Ahora permítanme transcribir otro fragmento, esta vez de Barthes hablando sobre el haiku en La preparación de la novela:
“El viento de invierno sopla
Los ojos de los gatos
Parpadean"
Increíble, maravilloso, hasta qué punto me hace sentir el invierno este haiku de Matsuo Bashô. Se podría decir, en última instancia: intenta hacer con ese poco de lenguaje lo que el lenguaje no puede hacer: suscitar la cosa misma. Haiku: lenguaje en tanto límite extremo de su potencia, de su eficacia, verdaderamente, el discurso, cuando compensa la lengua, cuando la remunera”.

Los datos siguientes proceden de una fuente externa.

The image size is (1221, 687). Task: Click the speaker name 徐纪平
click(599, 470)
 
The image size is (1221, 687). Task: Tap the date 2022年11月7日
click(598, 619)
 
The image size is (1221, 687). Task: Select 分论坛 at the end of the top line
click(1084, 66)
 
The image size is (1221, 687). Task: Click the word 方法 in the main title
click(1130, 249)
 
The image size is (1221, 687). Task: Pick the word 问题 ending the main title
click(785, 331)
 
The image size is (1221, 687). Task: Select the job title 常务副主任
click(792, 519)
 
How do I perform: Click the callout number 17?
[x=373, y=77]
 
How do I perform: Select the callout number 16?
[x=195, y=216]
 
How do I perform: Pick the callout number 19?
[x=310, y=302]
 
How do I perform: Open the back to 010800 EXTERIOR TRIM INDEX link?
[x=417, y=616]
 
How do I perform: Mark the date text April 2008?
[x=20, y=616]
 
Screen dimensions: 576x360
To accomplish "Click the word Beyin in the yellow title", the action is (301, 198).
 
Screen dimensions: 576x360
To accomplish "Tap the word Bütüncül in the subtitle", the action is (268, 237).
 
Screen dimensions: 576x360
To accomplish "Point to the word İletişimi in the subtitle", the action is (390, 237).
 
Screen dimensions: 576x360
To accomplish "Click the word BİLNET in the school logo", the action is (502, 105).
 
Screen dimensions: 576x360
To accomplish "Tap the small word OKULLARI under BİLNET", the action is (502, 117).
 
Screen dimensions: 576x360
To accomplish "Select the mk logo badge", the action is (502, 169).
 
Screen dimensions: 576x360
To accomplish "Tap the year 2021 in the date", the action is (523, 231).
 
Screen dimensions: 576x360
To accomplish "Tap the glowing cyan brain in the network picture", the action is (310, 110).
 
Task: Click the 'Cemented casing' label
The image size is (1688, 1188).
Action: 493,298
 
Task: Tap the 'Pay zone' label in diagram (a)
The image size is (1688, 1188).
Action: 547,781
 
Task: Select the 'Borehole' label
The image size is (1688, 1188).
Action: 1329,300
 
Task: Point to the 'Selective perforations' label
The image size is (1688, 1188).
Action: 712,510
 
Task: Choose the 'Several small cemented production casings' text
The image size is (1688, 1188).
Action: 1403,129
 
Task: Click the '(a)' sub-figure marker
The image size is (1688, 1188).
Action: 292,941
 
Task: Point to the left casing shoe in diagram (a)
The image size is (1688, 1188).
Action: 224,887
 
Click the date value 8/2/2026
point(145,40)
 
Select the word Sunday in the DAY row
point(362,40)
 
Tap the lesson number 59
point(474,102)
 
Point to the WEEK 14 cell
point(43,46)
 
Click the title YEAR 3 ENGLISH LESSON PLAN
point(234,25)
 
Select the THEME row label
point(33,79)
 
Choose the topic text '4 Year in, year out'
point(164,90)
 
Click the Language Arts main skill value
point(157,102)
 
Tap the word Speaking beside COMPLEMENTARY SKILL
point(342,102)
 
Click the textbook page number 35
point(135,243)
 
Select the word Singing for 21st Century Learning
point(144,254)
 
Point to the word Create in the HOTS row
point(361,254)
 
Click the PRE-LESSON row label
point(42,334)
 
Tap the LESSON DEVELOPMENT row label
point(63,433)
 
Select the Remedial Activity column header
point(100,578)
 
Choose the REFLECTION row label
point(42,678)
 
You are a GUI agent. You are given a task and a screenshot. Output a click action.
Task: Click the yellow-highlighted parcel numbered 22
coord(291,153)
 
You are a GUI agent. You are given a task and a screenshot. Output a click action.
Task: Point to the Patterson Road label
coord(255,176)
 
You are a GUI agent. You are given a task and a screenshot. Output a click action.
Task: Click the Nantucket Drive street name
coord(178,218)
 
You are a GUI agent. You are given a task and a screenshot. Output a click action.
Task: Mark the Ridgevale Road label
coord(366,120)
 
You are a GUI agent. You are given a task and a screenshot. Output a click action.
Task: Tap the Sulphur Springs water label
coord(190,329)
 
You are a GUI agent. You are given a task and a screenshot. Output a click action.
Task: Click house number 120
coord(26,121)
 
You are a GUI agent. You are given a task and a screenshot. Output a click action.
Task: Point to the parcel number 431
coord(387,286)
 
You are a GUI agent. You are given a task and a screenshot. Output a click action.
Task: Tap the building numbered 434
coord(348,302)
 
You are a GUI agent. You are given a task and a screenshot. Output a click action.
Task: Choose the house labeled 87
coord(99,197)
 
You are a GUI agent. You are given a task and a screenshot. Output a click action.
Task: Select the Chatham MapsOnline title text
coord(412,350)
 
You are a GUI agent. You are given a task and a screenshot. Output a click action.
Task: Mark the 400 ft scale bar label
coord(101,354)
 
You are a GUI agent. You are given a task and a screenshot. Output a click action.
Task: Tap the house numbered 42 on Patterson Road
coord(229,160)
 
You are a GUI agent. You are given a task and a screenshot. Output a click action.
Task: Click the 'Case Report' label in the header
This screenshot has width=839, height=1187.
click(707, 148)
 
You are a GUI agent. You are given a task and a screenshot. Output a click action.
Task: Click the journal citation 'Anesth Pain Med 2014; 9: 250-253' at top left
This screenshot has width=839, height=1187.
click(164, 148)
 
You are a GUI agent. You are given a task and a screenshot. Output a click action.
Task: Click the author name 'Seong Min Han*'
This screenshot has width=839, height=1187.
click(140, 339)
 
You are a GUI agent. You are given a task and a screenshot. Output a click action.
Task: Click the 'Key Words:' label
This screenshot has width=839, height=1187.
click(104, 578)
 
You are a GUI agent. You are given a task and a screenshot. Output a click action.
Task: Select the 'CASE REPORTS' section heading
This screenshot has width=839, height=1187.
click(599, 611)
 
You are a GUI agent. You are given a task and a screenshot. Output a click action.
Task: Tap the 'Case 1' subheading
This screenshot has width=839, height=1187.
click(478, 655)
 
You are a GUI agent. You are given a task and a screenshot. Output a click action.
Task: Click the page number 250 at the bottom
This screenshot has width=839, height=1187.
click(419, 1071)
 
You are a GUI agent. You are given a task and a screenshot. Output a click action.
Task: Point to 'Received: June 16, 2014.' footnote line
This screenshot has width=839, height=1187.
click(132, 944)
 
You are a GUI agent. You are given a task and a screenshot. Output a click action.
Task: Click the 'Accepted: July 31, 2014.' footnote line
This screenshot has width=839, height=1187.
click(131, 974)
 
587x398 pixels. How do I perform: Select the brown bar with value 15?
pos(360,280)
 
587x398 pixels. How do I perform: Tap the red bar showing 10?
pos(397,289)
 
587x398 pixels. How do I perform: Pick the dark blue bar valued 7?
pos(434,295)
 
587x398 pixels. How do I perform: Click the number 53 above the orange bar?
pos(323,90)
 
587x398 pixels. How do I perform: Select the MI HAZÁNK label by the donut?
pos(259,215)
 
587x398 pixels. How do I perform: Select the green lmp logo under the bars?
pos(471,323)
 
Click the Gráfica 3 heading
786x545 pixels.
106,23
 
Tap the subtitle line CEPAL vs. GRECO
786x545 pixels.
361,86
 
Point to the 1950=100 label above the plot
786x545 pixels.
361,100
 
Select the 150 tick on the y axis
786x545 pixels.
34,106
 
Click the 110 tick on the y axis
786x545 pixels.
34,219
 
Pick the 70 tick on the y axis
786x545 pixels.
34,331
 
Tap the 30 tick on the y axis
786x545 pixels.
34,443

Como ha quedado evidenciado, es posible (y saludable), leer Incidentes como la culminación del proyecto novelístico que Barthes elabora a partir del haiku: una escritura que se alimenta del momento presente, que solo desea transmitir la emoción instantánea y el peso del sujeto. La pura subjetividad unida al placer de las formas breves. El fragmento que transcribí es notable en su intención: Barthes intenta lograr esa “remuneración” que el haiku realiza con la lengua japonesa, pero a partir del francés. Este fragmento nos quiere transmitir el tiempo que hace, de ahí la economía tan haikiana, o haikish, de la descripción: el detalle de la margarita aplastada en el camino. Otro fragmento lo ilustra con mayor claridad todavía:
“Aunque esto: una mancha, una tenue mácula de algo, quizás mierda de paloma, en su inmaculada capucha”.
De vuelta, economía extrema, puro presente, la descripción en su máxima expresión: Barthes fagocita al haiku.

Me permito concluir con dos consideraciones personales. Por un lado, no se me ocurren muchos casos donde un país haya tenido una influencia tan gigantesca sobre un pensador canónico del siglo veinte. Y por otro, con todo esto en mente, se debería realizar una revisión del apoyo barthesiano en el post-estructuralismo. Afinidad teórica, límites del estructuralismo tradicional….¿O quizás, la influencia oriental sobre un occidental con tendencias obsesivas? El lector, como siempre, será el jurado.